[Start of Source text]

TLDR: so just how short should your online article be?

This article is more than 8 years old
Jon Bernstein

While Quartz and Associated Press have shunned the archetypal 800-word article, the inverted pyramid and the infamous listicle are here to stay, writes Jon Bernstein

TLDR, as it appears on Twitter and other social networks, is sometimes followed by a brief and handy summary of an extended article to be found elsewhere. More often than not, however, TLDR is used as a snippy riposte to a piece deemed too lengthy for digital. TLDR? Too long, didn’t read.

In a world of 140 character tweets and five to six inch mobile phone screens, long is bad. Right? Well, maybe.

It’s certainly true that some publishers are thinking hard about word count. Take Kevin Delaney, editor-in-chief of business news site Quartz. He talked recently about the tyranny of the 800-word article. As a former Wall Street Journal journalist he’s written his fair share of stories at this length and he remains unconvinced.

He told Digiday: “A lot of the 800-word stories have been padded out with B matter. It’s called B matter because it’s B grade, not A matter, which is the focal point of the story.”

Delaney argues that readers tend to gravitate to “shorter stuff” online. “It doesn’t mean it’s unsubstantial. It just means it’s really clear about what’s interesting and focuses on that.”

This thinking is reflected in a decision Associated Press took last year. Its journalists were told to make their stories – with a few exceptions – between 300 and 500 words long. Why? “We need to be more disciplined about what needs to be said,” Kathleen Carroll, AP’s executive editor told the Washington Post. “We don’t do enough distilling and honing, and we end up making our readers do more work.”

Play those comments from Quartz and AP back again and it becomes clear that this isn’t really about length – it’s about execution. Long is not necessarily bad. Rambling is bad. A lack of structure is bad. Scant regard of the reader’s needs is bad. And an inability to distinguish between A and B matter is bad.

It’s why the inverted pyramid remains a useful model on which to craft story telling. Created for print to allow subeditors to cut copy from the bottom of an article with impunity, the inverted pyramid imposes a discipline on the writer. It dictates that the most newsworthy information leads, followed by the important details and finally the general information and background (what Delaney calls B matter).

The inverted pyramid wasn’t designed for digital but it works for digital just the same because in place of the finite space of the print publication has come the finite time of the digital reader. And, to borrow from Kathleen Carroll, it forces the writer to distill and hone.

There are other devices available to the writer to help the digital reader. Bullet points, subheads and short (often single sentence) paragraphs can all aid the mobile reader to better navigate the article, long or short.

[End of Source text]

» Your task
Please answer from the article on online article length: what length were Associated Press journalists told to keep most of their stories to?

[Start of Data section]

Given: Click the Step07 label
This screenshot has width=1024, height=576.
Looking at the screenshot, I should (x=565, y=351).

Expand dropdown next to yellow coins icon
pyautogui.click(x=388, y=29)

[End of Data section]
[Start of Data section]

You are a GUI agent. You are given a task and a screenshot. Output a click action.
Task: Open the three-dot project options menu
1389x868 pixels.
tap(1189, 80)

[End of Data section]
[Start of Data section]

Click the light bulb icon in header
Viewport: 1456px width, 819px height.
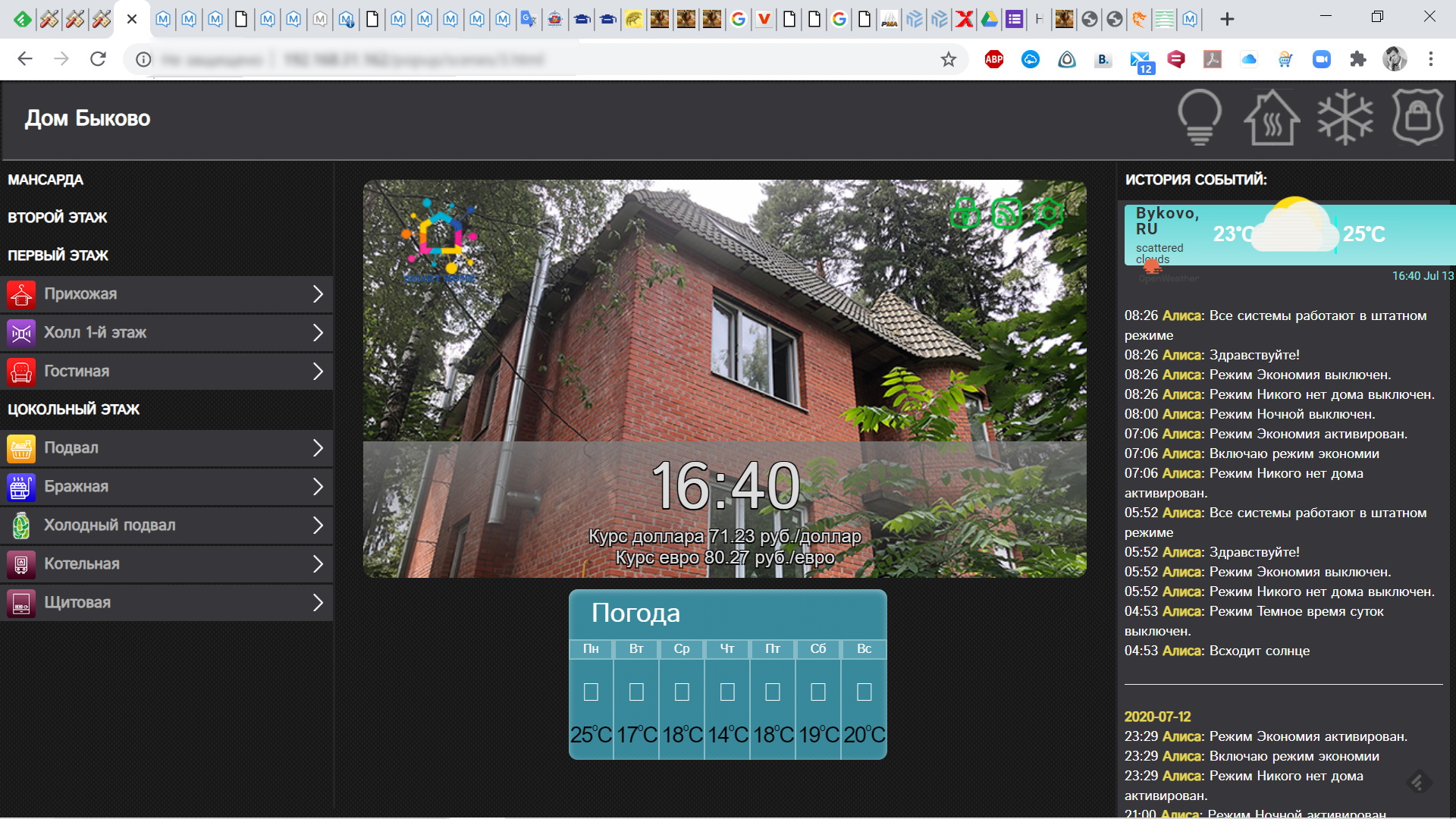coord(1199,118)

[End of Data section]

» Solution
Between 300 and 500 words.